Corridas de longa distância e parada em Santa Catarina

A série mais famosa do V8 Ford, segundo Rufino, é a 59AB, que surge a partir de 1946. É com ela que as cilindradas começam a aumentar e chamar a atenção dos loucos por velocidade. A presença desses motores nas corridas, no entanto, ocorre desde os anos de 1930. Os V8 foram campeões nas chamadas Carreteras latino-americanas – corridas de longo curso que atravessaram a América Latina. Uma delas, a Rio-Montevideo, em 1937, teve passagem por Santa Catarina e parada em Tijucas, justamente onde fica o Museu da Marcenaria Automotiva. Houve até uma recepção aos participantes no Tijucas Clube. Os corredores roncaram seus carros rumo ao Sul, logo depois, seguindo o traçado que hoje pertence à BR-101.
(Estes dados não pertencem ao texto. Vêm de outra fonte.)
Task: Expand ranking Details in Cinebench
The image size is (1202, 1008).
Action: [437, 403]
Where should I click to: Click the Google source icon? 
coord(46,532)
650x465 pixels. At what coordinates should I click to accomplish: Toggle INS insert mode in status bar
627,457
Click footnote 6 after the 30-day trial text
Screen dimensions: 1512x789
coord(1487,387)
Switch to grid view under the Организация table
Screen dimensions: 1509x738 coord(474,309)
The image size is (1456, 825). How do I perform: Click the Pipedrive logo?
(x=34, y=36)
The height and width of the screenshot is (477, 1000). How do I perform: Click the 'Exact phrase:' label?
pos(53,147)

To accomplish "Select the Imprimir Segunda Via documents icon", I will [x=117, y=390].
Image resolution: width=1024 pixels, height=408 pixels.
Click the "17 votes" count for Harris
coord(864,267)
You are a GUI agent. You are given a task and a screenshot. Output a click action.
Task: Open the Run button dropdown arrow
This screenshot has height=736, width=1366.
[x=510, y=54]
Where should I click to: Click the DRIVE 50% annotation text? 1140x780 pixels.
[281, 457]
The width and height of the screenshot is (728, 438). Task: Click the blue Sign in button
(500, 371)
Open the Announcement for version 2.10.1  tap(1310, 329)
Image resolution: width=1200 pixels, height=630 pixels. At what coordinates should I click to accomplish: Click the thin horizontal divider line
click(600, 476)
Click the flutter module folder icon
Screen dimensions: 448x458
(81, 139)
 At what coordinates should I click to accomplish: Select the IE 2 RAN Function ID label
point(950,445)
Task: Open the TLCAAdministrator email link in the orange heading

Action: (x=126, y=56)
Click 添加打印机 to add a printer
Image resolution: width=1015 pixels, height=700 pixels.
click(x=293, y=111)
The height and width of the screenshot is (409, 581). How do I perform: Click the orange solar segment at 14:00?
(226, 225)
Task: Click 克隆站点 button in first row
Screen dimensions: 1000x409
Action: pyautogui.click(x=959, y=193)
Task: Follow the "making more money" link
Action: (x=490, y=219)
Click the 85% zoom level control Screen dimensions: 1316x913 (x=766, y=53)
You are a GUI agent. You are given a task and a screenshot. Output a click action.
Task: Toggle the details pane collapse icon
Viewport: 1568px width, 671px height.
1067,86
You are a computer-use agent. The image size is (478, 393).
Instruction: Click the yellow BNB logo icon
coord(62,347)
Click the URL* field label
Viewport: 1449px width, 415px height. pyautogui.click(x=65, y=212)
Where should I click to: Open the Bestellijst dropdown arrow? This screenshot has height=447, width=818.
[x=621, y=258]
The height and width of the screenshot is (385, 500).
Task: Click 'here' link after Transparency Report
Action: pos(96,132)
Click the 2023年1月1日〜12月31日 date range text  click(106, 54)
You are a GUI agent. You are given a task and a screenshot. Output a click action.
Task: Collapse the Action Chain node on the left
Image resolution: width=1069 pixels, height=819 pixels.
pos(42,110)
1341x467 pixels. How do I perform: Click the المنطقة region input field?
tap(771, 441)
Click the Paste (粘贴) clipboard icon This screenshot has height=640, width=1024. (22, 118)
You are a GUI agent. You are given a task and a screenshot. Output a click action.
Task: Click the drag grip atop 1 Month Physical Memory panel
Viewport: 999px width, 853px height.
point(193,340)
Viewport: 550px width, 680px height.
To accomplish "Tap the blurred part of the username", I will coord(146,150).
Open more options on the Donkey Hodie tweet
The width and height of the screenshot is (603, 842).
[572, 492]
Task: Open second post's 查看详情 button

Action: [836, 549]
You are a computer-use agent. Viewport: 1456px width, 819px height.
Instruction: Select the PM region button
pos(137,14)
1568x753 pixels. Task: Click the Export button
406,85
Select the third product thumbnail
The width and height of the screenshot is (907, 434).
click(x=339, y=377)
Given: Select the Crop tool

Foram as vitórias da Ford nas corridas pelo mundo que fizeram a General Motors apostar no mesmo conceito. O primeiro V8 da GM surgiu nos anos de 1950 – um Oldsmobile Tornado 425. A montadora chegou a fabricar versões superiores à da concorrente, especialmente nos anos de 1960, quando as potências e o tamanho dos carros cresceram bastante. No Brasil, o famoso motor equipou carros como o Sinca Chambord, o Ford Galaxi, o Dodge Dart e o Ford Maverick. A presença dele no País se enfraqueceu nos anos de 1970, com a crise do petróleo e o aumento do preço da gasolina. Mais recentemente, para a alegria de muitos, eles estão de volta em carros de alto luxo e desempenho reestilizados pela Ford e pela GM, como o Camaro e o Mustang.